Text block:
____________________
This court is obliged by 28 U.S.C. §1915A to screen prisoner complaints and dismiss any complaint that is frivolous, malicious or fails to state a claim upon which relief may be granted. In deciding whether a complaint is frivolous "[t]he district court need not look beyond the complaint's allegations . . . . It must, however, hold the pro se complaint to less stringent standards than pleadings drafted by attorneys and must read the complaint liberally." White v. White, 886 F. 2d 721, 722-723 (4th Cir. 1989). Where a claim regarding medical care being provided to a prisoner is based on a plaintiff's disagreement with the medical care providers over the proper medical care, a viable constitutional claim is not stated. Where the claim is "essentially a 'disagreement between an inmate and a physician over the inmate's proper medical care,' . . . we consistently have found such disagreements to fall short of showing deliberate indifference." Jackson v. Lightsey, 775 F.3d 170, 178-79 (4th Cir. 2014) quoting Wright v. Collins, 766 F.2d 841, 849 (4th Cir. 1985); see also United States v. Clawson, 650 F.3d 530, 538 (4th Cir. 2011) (difference of opinion regarding the adequate course of psychiatric treatment does not give rise to Eighth Amendment violation).
____________________
Your assignment:
Please say whether each statement agrees with the passage on screening prisoner complaints, answering yes or no and quoting the deciding words of the passage.
1. The court must read a pro se complaint more leniently than a pleading drafted by an attorney.
2. A disagreement between an inmate and a physician over proper medical care states a viable constitutional claim.
3. The duty to screen prisoner complaints comes from 28 U.S.C. §1915A.
You won't need the items.
____________________
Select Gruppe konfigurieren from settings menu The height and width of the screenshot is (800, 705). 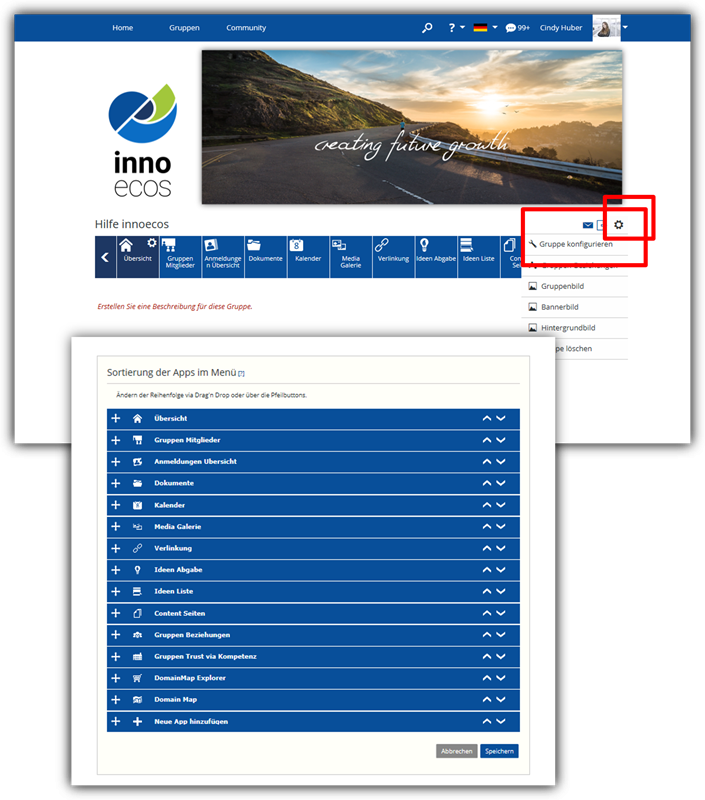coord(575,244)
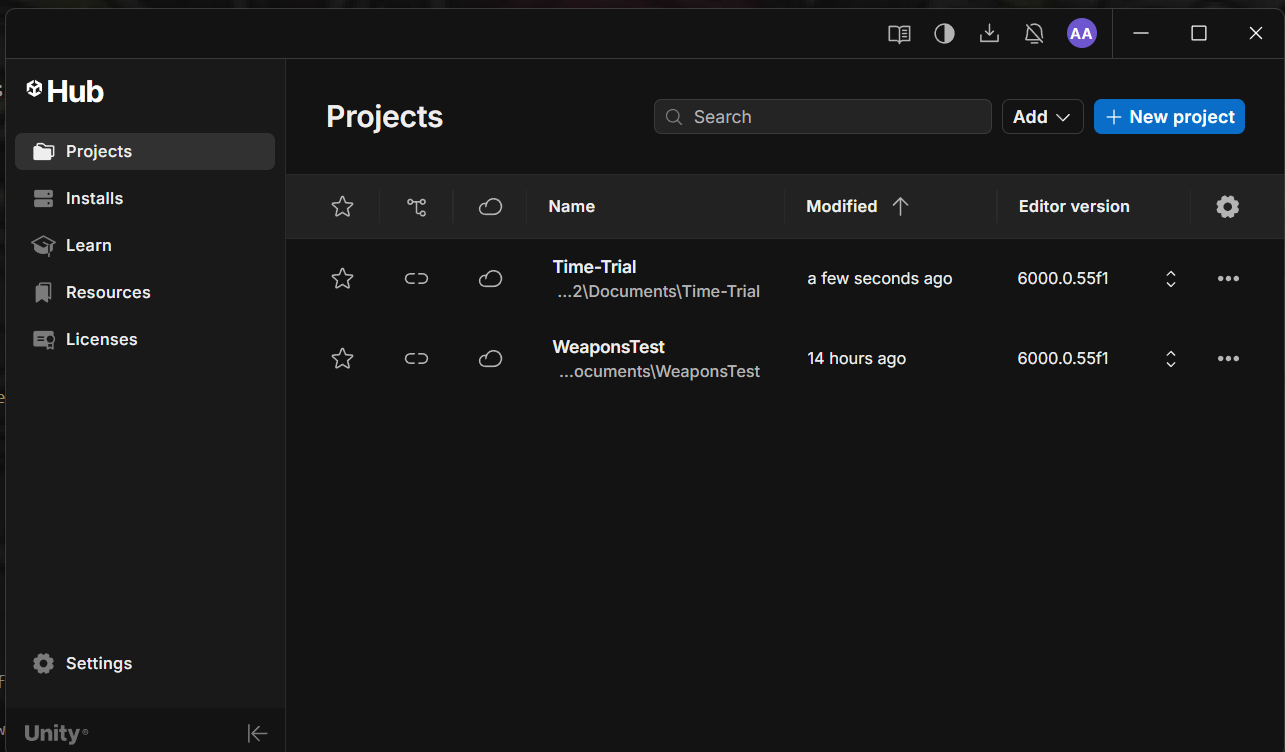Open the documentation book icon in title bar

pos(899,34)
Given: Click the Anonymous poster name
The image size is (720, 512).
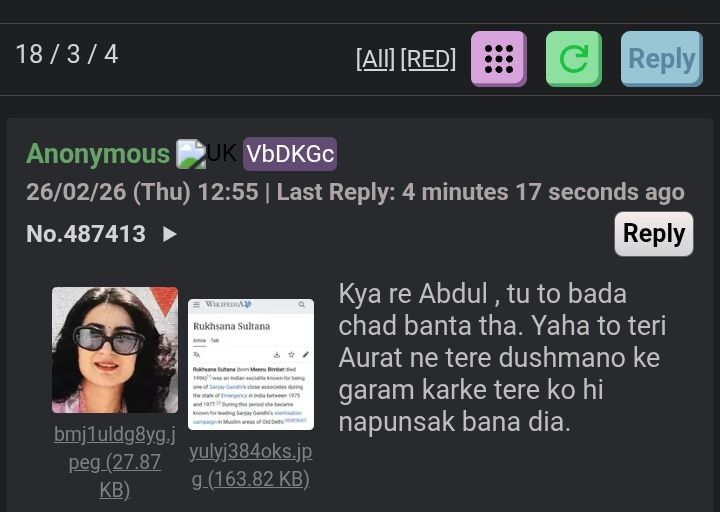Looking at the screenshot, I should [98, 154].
____________________
Reply:
1. Yes: "hold the pro se complaint to less stringent standards than pleadings drafted by attorneys"
2. No: "a viable constitutional claim is not stated"
3. Yes: "This court is obliged by 28 U.S.C. §1915A to screen prisoner complaints"